By the Numbers: 4

Soccer lists are ubiquitous and come in all shapes and sizes, types and varieties. We at O87 never settle for just doing another list. “Just another list” isn’t even in our vocabulary. So, when one of us decided that it would behoove our blog to have it’s own take on the “Best Of” phenomenon of modern sports, we decided that we couldn’t just list the best players in order of their relative merits, by their decades or eras, or even by their positions. We would try something marginally novel (we won’t be so bold as to claim to be the first to come up with this idea): let’s rank players by the number they wore, not by their position. Now obviously, this throws in some wrinkles. Players who might not normally be compared to each other will needs be. For example, Makelele, Hargreaves, Koeman, Zanetti, and Fabregas have all iconically worn number 4. Who to choose? It doesn’t matter! We’re trying to approach this question from a different perspective. We hope you enjoy it.

Ronald Koeman: A Life in Perspective

No doubt one of the greatest players to ever wear the number 4 was the legendary Ronald Koeman. He is perhaps the only player in history to be completely forgiven for defensive lapses thanks to a disgustingly prolific number of goals. His career will always be exemplified by his extra time freekick that won Barcelona the 1992 European Cup – their first. But we have to wonder, where would the Barca Bomber be if not for his footballing career? What if he twisted his ankle as a tyke and gave up on the sport? Or the Ajax scout called in sick? What if Ronald Koeman were just your average Joe? We take a crack at these questions with our own best guesses in this photo journal. Pulitzer Committee, we’re still waiting on our phone call!

Ronald Koeman is born on March 21, 1963 near the town of Zaandam in the Netherlands. As an infant, he is wrapped in blankets, placed in a basket, and put on a train with a note taped to his breast – “Whatever happens, don’t let this child play football.” He’ll never see his parents again.

At the age of 18, Ronald leaves the Netherlands forever and travels to England. He buses tables with a lad named David at a London diner.
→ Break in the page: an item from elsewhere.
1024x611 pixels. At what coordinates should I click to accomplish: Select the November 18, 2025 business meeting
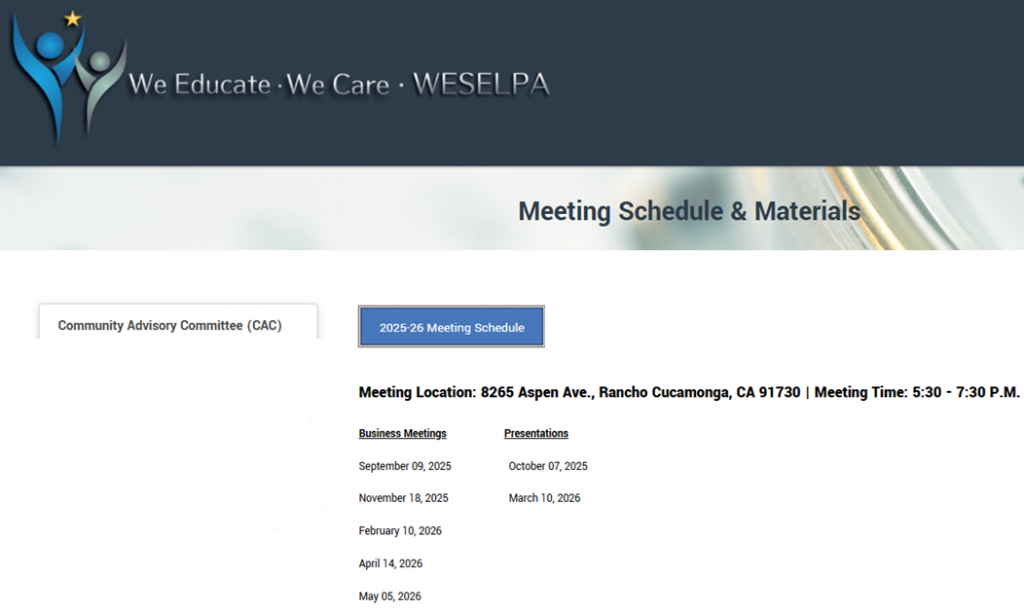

When the two are introduced, David cannot understand Ronald’s thick Dutch accent and mistakenly believes his name is “Ziggy Stardust.” Suddenly inspired, David records his first album and leaves the restaurant business for good. Some years later, Ronald fills in for Bowie as a body double at one of his stadium concerts.

The concert is a disaster – Koeman can’t carry a tune. Bowie asks, “Can’t you sing?!” but this time it’s Ronald’s turn to mishear his friend. Concerned that his swing isn’t good enough, he takes up golfing, going pro after only a few years. Not to be outdone by Jack Nicklaus, Koeman assumes the nickname “The Orange Bear” and places in the Top 10 exactly 0 times.
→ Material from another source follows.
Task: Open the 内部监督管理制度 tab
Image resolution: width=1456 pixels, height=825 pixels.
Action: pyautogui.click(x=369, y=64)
After ten unsuccessful years, Koeman decides to hang up his…clubs…but doesn’t want to leave the game for good. He caddies celebrity tournaments, living off tips and a meager wage. At the American Century, Bob Hope notices his skills. “You’ve got what it takes to tote, kid. Have you thought about valeting?”

Koeman gives it a shot and finally feels like he’s found his place in the world. He would later say, “I get to drive cars a few hundred meters into a garage, run back to my station, and hand patrons a claim ticket. What more could a man want out of life?” Minister fur Grappig Stropdassen (Minister of Funny Ties) Hans van der Smoot commends the young blue-collar lad for his tenacity in working without a flag-themed bowtie – professional suicide at the time. van der Smoot offers Koeman a large sum of money to pursue any business venture he chooses.

Thanking the minister for his generous gift, Ronald thinks long and hard about his investment. “I never want anyone to experience my childhood,” he tells himself, and establishes a foundation to prevent infants from being left in public transit. Koeman sponsors the first (and last) annual March on Children. The foundation collapses after only a few weeks when no one utilizes its services.

Disheartened, Koeman spirals into a deep depression. Looking back on his life, he wonders if anyone will remember his name when he’s gone. Suddenly, with a flash of inspiration, he knows exactly what to do. Ronald phones up van der Smoot and begs for more money. The minister, who has a surprisingly large budget, agrees immediately, remembering fondly the night they met and talked about bowties. With a sum of cash and a dream, Ronald Koeman finally figures it out. And he’s never been happier.